Sydney Morning Herald

Thursday May 24, 2007

Jacqueline Lunn

Never, in my wildest dreams, did I think I would look at a three-door, electric-blue Barina and be jealous. But lately, when I sit in traffic I can't help but follow young women glowing with perfect lip gloss and possibility, running across the street - I swear in slow motion - before jumping into their tiny fuel-efficient cars and driving off.

Where are they going? Do they live in a cute one-bedroom apartment and tonight, when they get home, will it be exactly as they left it? What if they don't come home? They don't have to tell a soul. Oh, I like the way they have changed the belt on that shirt-dress.

Then thwack, someone in the back of the car throws the tiny shoe I've been looking for all week into the back of my head and I'm back to reality.

Like a producer on a reality TV show, I seem to be spending too much time looking at women in their early 20s. Women living in that sweet pocket of adulthood before life gets too serious.

A time where you drink in the afternoon with friends, do your weekly grocery shop at a petrol station and use a microwave daily, but never open an oven. A time of maximum freedom and minimum responsibility.

Maybe I am looking at life through rose-coloured oversized sunglasses, but I reckon the early 20s are the golden years.

This yearning and jealousy over the past is made doubly worse by the fact that every time I see one of these creatures I am reminded that I am not one any more.

"I may be listening to Justin Timberlake and wearing ankle boots and leggings," says a friend, "but then I see a car load of girls giggling and I become very self-conscious and realise I am 35."

"I keep thinking I'm 24," another friend admits when I ask if her internal age bore any resemblance to the one on her driver's licence. "And when I see someone who is 37 in the paper or on the news, I think gawd, she's my age, am I really that old?"

I am stuck at 22. That was a good year. Two?minute noodles for dinner, a rack for my clothes and a bottomless cask of chardonnay in the fridge.

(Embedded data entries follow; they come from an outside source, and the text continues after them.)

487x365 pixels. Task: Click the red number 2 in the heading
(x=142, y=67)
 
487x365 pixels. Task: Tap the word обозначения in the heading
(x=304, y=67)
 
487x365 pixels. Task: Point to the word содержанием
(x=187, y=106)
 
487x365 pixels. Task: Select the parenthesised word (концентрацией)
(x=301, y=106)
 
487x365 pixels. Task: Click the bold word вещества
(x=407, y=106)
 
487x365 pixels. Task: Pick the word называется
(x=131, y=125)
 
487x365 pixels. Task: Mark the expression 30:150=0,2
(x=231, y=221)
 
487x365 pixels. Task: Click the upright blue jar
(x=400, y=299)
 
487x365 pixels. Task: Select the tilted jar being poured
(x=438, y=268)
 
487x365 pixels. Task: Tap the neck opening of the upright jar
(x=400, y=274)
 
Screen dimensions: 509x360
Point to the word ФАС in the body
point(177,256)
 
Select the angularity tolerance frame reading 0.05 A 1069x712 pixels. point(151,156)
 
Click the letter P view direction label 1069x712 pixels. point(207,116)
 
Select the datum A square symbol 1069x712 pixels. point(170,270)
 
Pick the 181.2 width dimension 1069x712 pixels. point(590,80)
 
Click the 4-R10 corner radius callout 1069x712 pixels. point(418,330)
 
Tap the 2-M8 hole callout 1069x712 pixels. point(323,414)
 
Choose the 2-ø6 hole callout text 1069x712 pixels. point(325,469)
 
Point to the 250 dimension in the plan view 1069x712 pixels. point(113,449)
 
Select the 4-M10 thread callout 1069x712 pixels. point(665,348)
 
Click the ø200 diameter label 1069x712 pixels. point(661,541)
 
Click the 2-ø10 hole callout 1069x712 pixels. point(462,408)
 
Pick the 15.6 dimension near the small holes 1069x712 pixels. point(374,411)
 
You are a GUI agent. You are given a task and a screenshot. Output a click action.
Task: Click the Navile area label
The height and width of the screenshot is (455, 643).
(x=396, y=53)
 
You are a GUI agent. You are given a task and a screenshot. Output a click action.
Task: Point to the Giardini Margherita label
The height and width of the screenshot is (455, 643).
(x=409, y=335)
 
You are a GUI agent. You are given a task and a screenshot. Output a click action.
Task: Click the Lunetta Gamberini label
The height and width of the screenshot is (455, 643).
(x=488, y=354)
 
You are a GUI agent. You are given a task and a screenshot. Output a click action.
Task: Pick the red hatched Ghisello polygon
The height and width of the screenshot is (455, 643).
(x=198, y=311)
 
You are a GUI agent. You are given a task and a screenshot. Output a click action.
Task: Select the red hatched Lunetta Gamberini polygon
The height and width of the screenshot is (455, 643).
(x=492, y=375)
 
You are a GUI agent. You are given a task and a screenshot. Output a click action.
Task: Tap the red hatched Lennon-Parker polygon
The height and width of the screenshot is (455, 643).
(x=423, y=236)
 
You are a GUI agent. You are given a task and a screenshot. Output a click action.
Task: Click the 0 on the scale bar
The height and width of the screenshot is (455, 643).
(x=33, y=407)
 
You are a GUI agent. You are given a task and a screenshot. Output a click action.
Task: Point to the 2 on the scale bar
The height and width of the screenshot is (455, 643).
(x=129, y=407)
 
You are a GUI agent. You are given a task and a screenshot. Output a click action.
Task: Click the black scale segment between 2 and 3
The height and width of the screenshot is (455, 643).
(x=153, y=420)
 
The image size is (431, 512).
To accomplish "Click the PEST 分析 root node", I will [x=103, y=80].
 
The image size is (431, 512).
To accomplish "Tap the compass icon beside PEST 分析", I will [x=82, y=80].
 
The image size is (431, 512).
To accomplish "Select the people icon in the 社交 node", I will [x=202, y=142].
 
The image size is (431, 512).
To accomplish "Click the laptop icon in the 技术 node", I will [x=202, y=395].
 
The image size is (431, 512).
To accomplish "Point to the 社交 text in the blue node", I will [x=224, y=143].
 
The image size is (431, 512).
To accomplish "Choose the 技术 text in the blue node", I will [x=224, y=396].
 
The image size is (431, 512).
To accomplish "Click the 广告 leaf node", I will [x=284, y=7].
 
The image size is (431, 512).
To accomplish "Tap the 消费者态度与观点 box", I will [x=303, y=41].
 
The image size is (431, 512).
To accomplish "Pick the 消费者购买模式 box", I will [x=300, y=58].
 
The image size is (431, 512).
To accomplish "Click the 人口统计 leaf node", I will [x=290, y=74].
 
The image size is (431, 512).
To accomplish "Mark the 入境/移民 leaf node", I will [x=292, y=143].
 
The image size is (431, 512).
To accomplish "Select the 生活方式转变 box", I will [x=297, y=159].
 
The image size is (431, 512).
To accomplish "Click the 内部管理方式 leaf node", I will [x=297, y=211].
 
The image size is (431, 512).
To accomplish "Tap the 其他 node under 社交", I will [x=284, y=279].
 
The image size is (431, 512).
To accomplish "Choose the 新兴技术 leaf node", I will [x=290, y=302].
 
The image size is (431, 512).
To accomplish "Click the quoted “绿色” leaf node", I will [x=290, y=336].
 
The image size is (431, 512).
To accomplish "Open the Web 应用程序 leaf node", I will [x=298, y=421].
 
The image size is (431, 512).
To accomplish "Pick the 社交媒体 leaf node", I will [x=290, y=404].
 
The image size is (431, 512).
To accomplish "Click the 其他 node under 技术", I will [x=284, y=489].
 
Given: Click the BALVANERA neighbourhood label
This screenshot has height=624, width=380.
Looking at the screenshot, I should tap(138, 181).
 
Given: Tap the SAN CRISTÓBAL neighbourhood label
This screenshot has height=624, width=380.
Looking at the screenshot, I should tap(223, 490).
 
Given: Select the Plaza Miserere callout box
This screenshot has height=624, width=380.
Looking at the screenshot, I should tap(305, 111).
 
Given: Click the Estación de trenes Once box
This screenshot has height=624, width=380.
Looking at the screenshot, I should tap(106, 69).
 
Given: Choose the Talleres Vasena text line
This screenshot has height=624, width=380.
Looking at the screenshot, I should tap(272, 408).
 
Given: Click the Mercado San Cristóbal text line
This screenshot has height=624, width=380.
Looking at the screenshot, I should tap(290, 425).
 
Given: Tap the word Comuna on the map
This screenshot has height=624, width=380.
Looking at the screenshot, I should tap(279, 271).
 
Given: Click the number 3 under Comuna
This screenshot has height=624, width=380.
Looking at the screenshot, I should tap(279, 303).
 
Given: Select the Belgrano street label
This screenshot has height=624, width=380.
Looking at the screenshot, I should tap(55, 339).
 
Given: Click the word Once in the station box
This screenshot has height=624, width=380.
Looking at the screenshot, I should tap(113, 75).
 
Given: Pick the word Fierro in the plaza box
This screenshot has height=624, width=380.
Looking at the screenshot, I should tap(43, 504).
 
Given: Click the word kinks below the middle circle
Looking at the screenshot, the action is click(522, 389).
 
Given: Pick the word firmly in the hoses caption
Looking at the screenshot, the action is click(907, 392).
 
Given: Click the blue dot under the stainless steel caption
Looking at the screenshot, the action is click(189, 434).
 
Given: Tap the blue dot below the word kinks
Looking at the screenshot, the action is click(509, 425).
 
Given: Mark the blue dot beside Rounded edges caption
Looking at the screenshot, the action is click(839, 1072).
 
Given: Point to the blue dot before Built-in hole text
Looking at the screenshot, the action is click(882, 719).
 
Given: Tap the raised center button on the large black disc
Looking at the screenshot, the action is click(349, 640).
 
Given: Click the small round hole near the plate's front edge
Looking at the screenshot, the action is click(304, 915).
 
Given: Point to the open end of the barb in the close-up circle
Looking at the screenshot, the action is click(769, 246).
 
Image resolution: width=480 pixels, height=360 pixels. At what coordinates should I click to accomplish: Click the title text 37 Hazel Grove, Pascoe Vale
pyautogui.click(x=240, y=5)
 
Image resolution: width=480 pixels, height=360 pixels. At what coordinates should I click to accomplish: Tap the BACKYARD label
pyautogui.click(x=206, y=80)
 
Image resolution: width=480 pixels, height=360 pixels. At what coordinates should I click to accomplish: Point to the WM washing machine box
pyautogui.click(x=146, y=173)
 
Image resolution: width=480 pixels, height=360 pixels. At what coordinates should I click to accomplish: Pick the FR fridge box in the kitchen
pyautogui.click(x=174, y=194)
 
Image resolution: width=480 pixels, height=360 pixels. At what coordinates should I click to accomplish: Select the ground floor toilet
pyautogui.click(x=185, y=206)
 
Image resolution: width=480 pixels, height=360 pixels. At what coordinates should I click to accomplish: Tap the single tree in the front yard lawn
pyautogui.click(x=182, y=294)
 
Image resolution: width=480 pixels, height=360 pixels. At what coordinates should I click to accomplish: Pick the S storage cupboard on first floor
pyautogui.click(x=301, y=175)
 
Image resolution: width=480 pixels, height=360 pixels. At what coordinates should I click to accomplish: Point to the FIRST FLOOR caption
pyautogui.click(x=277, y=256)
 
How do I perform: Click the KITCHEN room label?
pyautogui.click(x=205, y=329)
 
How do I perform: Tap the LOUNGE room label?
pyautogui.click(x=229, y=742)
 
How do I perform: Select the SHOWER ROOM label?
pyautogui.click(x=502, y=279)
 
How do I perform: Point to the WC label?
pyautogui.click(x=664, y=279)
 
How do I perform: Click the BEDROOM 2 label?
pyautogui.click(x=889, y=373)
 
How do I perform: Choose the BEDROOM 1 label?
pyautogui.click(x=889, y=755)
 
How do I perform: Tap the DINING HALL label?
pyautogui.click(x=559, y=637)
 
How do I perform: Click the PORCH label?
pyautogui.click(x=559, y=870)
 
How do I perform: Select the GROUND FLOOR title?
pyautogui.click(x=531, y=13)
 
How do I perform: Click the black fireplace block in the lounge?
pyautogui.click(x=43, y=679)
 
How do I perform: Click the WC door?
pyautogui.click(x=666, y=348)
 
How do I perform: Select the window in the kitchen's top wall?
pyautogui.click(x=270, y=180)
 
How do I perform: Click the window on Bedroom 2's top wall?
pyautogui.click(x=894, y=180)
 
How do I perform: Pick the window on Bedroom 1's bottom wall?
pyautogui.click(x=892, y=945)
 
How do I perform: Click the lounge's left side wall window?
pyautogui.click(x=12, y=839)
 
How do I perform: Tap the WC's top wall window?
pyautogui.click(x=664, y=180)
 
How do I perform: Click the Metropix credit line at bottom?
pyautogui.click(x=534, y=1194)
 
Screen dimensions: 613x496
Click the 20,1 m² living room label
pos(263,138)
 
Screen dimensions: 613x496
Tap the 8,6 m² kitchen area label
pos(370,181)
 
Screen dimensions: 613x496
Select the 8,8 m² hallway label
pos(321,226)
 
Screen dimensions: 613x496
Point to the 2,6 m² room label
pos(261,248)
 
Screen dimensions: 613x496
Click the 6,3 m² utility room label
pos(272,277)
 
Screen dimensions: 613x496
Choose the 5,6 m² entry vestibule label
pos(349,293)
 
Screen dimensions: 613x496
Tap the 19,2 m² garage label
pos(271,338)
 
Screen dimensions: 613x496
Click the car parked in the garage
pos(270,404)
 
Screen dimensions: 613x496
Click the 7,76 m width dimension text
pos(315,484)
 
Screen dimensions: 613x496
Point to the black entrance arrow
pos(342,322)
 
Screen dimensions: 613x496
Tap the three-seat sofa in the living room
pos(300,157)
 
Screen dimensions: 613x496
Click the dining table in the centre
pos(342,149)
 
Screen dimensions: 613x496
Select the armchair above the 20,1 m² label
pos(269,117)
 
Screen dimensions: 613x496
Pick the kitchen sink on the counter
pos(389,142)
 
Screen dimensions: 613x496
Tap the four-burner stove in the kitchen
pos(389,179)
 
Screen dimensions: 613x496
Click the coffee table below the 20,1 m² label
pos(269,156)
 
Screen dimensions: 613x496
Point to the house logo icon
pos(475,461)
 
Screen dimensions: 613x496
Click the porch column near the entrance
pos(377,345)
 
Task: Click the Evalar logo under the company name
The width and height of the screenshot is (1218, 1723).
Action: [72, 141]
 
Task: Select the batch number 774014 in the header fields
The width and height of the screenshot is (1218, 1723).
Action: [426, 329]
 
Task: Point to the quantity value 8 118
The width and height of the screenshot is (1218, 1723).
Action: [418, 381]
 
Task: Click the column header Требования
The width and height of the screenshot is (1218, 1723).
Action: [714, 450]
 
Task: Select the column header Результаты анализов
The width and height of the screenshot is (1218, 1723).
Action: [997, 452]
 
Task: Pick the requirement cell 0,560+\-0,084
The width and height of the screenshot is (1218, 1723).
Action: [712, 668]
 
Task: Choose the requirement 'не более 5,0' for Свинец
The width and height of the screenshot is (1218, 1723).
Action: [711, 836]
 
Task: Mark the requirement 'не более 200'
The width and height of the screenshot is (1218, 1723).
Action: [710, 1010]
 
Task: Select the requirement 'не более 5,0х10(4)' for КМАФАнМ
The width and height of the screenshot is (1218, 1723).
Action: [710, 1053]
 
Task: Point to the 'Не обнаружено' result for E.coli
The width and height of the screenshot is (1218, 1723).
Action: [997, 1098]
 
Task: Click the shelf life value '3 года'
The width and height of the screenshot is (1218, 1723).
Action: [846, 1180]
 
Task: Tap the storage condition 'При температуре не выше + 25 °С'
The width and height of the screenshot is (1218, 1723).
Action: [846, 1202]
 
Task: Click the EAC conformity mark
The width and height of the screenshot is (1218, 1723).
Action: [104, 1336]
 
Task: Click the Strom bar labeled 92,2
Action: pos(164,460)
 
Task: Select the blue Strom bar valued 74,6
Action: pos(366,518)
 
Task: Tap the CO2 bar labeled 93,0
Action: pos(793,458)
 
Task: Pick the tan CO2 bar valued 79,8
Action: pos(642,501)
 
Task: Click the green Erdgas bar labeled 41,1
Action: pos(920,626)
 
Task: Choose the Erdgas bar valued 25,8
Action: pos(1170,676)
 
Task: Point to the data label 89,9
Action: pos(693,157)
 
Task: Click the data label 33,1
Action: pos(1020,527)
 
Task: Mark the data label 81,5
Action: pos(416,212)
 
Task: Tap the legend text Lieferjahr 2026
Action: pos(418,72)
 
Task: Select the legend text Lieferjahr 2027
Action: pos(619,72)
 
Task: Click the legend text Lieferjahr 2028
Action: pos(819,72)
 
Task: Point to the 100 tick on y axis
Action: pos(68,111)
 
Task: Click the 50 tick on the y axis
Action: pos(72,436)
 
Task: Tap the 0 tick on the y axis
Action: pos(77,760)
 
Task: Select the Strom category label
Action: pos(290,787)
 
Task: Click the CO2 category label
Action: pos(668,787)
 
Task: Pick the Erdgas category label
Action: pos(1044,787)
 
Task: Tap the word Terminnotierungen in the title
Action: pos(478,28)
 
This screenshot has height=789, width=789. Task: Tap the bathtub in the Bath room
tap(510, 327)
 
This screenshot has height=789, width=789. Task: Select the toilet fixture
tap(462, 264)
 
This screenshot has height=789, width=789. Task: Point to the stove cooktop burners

It's only when I hear myself talking to friends about stain removal, or attempt a forward roll in my living room, or ask the shop assistant at General Pants which jean has the longest rise, because I don't want people to see my bottom when I bend over, that I take a sharp intake of breath and realise I am married with three kids, a mortgage and a cubbyhouse in the backyard.

Yes, yes, growing up, coping with a complex world and maturing is terrific. It makes you a better person. You develop a greater understanding of humanity and reality; your world becomes richer and so, too, do plastic surgeons.

But having a Barina, friends who are available to come along for the ride any time, and nothing but the road between you and a quick stop for Lean Cuisine for dinner, I can't help but think, that's living.